The pang returned. A little more intense this time.
“Can you not do that? I hate that feeling. It was like when I was a kid and I first woke up. I’d be so hungry that I’d feel . . . Ah, I get it. I’m a bit peckish myself. Not to be morbid, but everyone deserves a decent last meal. Although don’t get your hopes up. In this crate we’ll be lucky to find anything at all.”
May unstrapped from the flight deck chair and floated through the ship, looking for ration stores. It was her first time on the cargo rig, so she wasn’t quite sure where to look. Around the flight deck, there were water sleeves and nutrigel packs, but she held out hope for something a little more substantial. She floated through the cargo hold, examining all the storage pods. Near the back, she heard faint machine noises. She followed them until she found the source: a piece of equipment under a polyethylene cover. In addition to the sounds, lights pulsed on and off, glowing behind the cover’s opaque surface.

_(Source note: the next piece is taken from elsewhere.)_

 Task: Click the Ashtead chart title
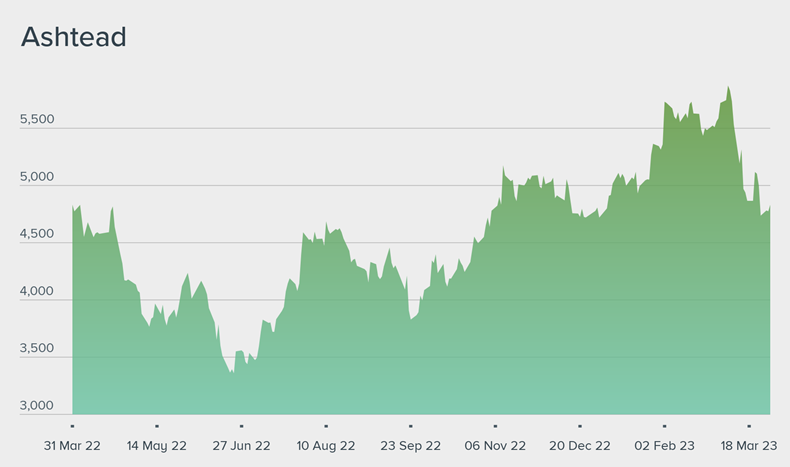click(73, 37)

“That won’t do. We can’t have w
hatever this thing is drawing our precious power.”
May pulled herself down to the floor and removed the cover.
44
“Wake up,” Raj yelled.
Stephen had been asleep on the couch in Raj’s office, a dark, windowless cavern with furniture that looked as though it had been taken from a condemned building and a C-shaped desk lined with glowing monitor screens that took up half the space. Raj stared into one of the screens, looking like a hacker whose lair was in the basement of a crack house.
“What?” Stephen yelled back as he sat up and tried to remember where he was.

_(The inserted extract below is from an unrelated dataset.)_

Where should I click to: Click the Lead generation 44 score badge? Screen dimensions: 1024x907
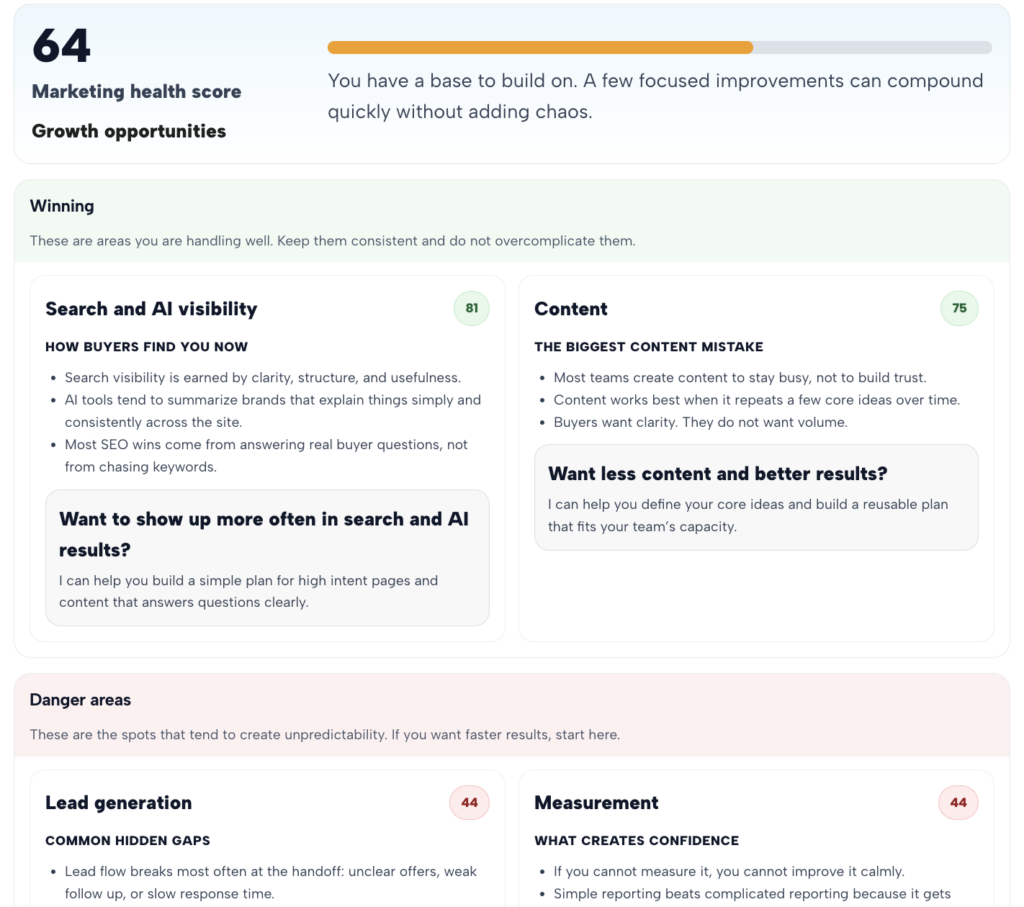pos(469,802)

“Get over here, you gotta see this.”
Stephen got up and stumbled over countless unseen things, cursing each one, on his way to Raj. “This what?” He peered at the screen.
Got your messages, cheeky bastards. Music to my ears.

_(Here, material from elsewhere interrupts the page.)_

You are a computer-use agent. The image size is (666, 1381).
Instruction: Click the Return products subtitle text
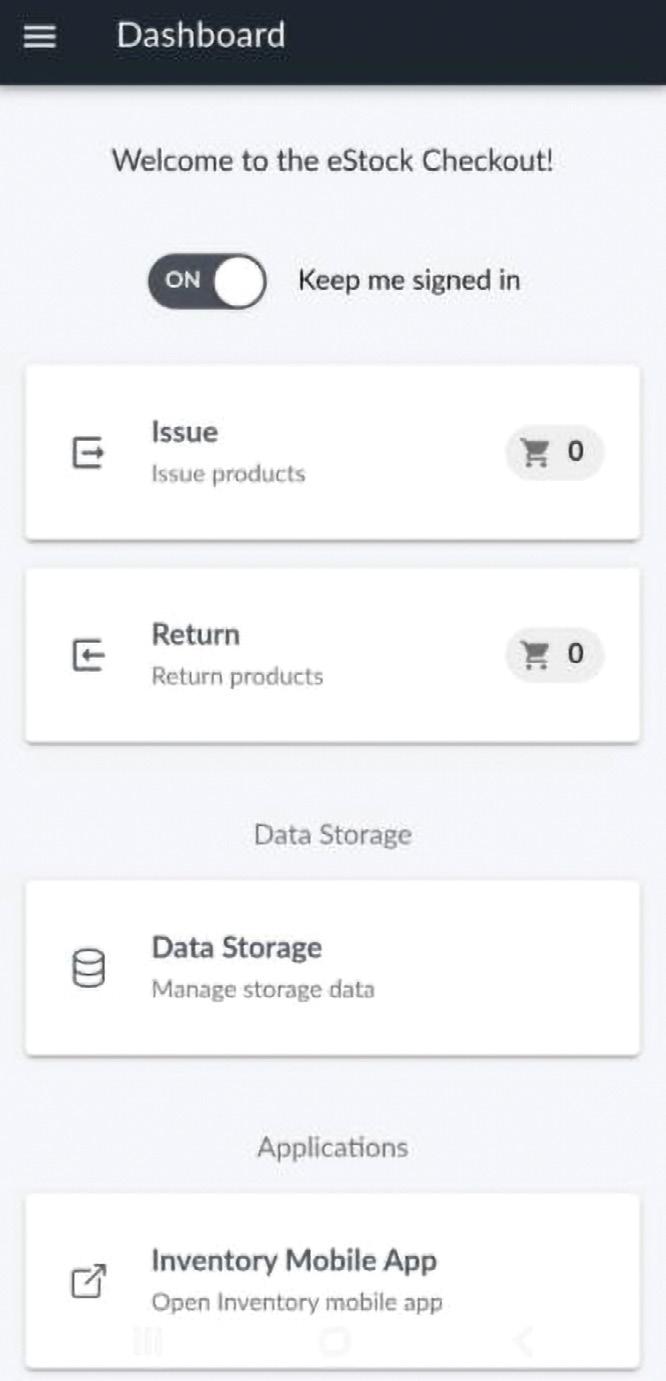pos(237,677)
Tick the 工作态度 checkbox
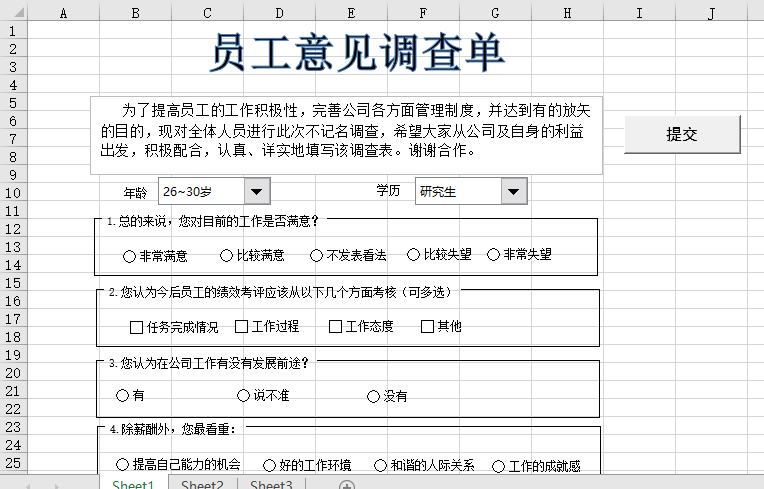The width and height of the screenshot is (764, 489). coord(336,326)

“Holy shit,” Stephen said, hugging Raj so hard he almost fell out of his chair.
“Told you she was still alive,” Raj said, smiling broadly.
“Holy shit.”
“You said that already.”
“I’m at a loss for words, Raj,” Stephen said, giddy with excitement. “Holy shit.”
“There’s bad news too, man.”
“Yeah,” Stephen said, lowering his voice, “I know. We—”
Raj held his finger to his lips. He walked to another worktable that was littered with various mechanical parts and odd-looking machines. He turned one of the machines on. It made a very aggravating pulsing sound, similar to submarine sonar but with a higher pitch. He walked up next to Stephen.
“Okay, we can talk. Low voices.”
“What is that horrible thing?”
“A gravitational wave sound amplifier. For transmitting sound waves in space. Something I’ve been working on. Also good for creating feedback on listening devices.”
“So, we’re in agreement on the sabotage theory? Strong-enough evidence?”